ENTRIES PROVIDED -
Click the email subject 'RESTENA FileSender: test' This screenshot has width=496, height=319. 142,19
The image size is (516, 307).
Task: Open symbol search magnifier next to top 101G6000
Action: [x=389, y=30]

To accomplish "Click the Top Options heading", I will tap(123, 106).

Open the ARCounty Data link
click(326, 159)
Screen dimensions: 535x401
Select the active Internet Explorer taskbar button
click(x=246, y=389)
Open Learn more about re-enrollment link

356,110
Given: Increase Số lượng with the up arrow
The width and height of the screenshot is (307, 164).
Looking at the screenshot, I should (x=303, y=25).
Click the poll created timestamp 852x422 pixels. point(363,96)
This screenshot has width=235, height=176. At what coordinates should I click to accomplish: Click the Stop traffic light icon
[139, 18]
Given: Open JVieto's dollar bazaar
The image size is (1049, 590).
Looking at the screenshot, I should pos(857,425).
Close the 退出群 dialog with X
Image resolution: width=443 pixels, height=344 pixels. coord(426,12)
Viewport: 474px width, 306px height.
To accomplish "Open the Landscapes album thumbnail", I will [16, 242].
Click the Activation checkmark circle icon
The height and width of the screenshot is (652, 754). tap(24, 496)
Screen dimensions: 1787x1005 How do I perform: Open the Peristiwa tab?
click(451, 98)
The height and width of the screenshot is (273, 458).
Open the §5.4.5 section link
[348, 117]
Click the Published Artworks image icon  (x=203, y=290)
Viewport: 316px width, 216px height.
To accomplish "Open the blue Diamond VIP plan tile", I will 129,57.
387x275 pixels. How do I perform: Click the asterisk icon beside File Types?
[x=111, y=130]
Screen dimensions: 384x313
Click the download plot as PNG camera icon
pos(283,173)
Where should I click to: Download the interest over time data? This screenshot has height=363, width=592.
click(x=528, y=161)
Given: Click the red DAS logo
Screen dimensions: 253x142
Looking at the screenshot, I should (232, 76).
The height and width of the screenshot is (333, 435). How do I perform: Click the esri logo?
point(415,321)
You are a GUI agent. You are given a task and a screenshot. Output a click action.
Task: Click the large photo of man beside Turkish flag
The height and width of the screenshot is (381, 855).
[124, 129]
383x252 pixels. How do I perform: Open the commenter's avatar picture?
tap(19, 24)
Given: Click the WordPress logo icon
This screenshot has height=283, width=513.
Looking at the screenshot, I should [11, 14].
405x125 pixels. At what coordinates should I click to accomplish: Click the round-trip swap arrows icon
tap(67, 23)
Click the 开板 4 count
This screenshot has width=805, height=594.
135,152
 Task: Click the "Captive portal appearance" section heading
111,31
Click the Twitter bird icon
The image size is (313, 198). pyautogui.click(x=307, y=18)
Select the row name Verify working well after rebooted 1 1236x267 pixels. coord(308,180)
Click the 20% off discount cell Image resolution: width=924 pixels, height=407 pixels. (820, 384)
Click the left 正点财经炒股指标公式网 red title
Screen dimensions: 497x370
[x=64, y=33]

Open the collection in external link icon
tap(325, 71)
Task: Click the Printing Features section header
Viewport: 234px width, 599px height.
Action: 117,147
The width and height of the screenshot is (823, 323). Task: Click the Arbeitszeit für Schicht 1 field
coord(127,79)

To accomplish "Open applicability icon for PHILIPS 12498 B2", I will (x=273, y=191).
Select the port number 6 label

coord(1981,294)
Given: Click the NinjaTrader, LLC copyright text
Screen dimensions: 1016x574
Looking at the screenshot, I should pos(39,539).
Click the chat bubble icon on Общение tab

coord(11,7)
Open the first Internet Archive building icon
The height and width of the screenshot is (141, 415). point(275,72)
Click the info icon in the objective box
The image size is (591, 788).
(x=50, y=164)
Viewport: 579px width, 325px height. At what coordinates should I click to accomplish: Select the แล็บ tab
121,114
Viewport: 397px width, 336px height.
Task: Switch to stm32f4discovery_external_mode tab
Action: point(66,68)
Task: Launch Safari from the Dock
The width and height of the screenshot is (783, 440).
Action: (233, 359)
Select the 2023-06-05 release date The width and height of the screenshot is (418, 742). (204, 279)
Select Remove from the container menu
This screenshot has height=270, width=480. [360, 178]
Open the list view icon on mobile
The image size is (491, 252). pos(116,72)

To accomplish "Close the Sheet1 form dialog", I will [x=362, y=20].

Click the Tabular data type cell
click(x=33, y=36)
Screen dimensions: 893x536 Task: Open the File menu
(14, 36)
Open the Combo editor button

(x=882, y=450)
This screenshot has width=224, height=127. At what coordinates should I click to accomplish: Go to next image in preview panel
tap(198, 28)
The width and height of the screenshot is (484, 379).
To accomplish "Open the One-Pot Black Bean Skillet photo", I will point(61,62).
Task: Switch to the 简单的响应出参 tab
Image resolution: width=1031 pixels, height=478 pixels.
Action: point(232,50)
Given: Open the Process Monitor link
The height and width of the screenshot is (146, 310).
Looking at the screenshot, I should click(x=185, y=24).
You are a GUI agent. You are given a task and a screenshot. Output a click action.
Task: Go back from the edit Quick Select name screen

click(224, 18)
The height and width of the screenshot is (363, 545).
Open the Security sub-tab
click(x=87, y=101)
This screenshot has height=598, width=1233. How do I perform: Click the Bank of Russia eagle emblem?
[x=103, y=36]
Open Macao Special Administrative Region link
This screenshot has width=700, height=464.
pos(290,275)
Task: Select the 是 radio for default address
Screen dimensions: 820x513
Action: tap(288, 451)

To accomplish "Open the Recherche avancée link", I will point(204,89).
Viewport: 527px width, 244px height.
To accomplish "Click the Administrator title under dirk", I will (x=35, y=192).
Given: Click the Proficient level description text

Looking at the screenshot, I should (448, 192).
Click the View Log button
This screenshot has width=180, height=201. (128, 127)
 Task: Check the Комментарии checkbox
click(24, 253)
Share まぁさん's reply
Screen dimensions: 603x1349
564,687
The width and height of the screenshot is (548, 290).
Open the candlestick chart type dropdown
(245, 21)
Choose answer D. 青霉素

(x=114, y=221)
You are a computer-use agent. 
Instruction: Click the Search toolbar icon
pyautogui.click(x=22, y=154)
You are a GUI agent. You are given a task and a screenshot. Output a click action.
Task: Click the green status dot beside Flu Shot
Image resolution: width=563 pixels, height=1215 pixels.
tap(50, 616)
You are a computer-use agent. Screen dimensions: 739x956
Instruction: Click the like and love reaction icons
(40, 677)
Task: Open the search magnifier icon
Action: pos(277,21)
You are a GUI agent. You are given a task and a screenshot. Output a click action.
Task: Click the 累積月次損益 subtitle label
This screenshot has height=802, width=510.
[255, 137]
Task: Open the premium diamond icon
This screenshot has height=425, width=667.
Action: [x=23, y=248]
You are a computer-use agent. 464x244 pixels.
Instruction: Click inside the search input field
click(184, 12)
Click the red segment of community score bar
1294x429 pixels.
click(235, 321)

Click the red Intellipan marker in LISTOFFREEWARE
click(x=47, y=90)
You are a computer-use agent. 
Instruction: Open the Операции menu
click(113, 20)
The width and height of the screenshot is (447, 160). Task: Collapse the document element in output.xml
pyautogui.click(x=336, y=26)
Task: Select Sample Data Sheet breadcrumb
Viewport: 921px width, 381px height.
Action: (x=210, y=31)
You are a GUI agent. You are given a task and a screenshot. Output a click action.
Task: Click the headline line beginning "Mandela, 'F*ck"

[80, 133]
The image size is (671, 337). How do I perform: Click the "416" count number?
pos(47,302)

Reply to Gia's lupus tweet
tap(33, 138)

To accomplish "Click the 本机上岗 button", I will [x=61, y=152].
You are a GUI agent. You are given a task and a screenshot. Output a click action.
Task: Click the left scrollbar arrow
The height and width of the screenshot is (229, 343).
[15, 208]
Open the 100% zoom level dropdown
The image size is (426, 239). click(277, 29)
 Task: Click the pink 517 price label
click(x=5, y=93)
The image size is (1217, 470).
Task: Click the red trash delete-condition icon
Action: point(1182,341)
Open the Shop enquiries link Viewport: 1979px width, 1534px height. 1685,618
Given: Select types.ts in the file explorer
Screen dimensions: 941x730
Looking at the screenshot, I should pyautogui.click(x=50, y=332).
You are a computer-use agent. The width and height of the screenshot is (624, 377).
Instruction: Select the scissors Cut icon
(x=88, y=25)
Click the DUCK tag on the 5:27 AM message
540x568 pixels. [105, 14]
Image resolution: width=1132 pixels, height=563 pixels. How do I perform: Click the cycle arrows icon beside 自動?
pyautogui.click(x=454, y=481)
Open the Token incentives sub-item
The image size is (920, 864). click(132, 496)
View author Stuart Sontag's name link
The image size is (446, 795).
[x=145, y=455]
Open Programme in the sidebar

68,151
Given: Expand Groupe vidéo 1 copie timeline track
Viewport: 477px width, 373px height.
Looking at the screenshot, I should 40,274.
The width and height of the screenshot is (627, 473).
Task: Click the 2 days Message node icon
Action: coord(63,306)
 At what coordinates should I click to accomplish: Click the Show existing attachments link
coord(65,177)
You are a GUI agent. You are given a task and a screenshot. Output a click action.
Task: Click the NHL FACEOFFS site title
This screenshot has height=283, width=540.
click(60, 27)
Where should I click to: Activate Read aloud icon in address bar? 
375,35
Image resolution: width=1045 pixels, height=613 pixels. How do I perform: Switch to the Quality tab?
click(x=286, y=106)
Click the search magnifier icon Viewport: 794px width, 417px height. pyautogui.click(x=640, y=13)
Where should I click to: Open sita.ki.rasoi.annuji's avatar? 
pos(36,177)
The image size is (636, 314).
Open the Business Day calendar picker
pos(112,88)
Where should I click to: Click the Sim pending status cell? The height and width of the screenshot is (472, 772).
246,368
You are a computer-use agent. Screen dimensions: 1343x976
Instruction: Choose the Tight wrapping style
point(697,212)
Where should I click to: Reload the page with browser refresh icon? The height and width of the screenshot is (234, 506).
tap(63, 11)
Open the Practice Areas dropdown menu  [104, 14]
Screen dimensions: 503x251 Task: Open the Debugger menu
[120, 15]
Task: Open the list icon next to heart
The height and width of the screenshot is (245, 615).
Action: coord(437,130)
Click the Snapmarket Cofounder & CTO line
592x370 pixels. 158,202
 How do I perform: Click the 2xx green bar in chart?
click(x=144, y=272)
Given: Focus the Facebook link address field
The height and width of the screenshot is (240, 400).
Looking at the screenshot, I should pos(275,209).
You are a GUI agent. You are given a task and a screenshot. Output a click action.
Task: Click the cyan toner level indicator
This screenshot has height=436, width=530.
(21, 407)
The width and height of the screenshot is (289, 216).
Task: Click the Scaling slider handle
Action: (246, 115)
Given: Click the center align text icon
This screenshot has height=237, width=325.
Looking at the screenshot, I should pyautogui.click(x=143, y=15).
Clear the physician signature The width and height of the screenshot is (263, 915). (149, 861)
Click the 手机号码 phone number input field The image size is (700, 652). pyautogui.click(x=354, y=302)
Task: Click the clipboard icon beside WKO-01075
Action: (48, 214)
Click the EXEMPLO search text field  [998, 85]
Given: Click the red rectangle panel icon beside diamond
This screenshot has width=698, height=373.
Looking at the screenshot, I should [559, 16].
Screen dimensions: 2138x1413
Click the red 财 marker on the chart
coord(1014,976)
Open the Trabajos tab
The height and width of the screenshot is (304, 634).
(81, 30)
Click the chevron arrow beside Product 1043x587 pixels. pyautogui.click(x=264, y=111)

TASK BRIEF - One inclusive range is required: first line of the data through the line containing "Viewport: 474px width, 306px height.". Set it down exactly and output nothing else.

REPLY -
Click the email subject 'RESTENA FileSender: test' This screenshot has width=496, height=319. 142,19
The image size is (516, 307).
Task: Open symbol search magnifier next to top 101G6000
Action: [x=389, y=30]

To accomplish "Click the Top Options heading", I will tap(123, 106).

Open the ARCounty Data link
click(326, 159)
Screen dimensions: 535x401
Select the active Internet Explorer taskbar button
click(x=246, y=389)
Open Learn more about re-enrollment link

356,110
Given: Increase Số lượng with the up arrow
The width and height of the screenshot is (307, 164).
Looking at the screenshot, I should (x=303, y=25).
Click the poll created timestamp 852x422 pixels. point(363,96)
This screenshot has width=235, height=176. At what coordinates should I click to accomplish: Click the Stop traffic light icon
[139, 18]
Given: Open JVieto's dollar bazaar
The image size is (1049, 590).
Looking at the screenshot, I should pos(857,425).
Close the 退出群 dialog with X
Image resolution: width=443 pixels, height=344 pixels. coord(426,12)
Viewport: 474px width, 306px height.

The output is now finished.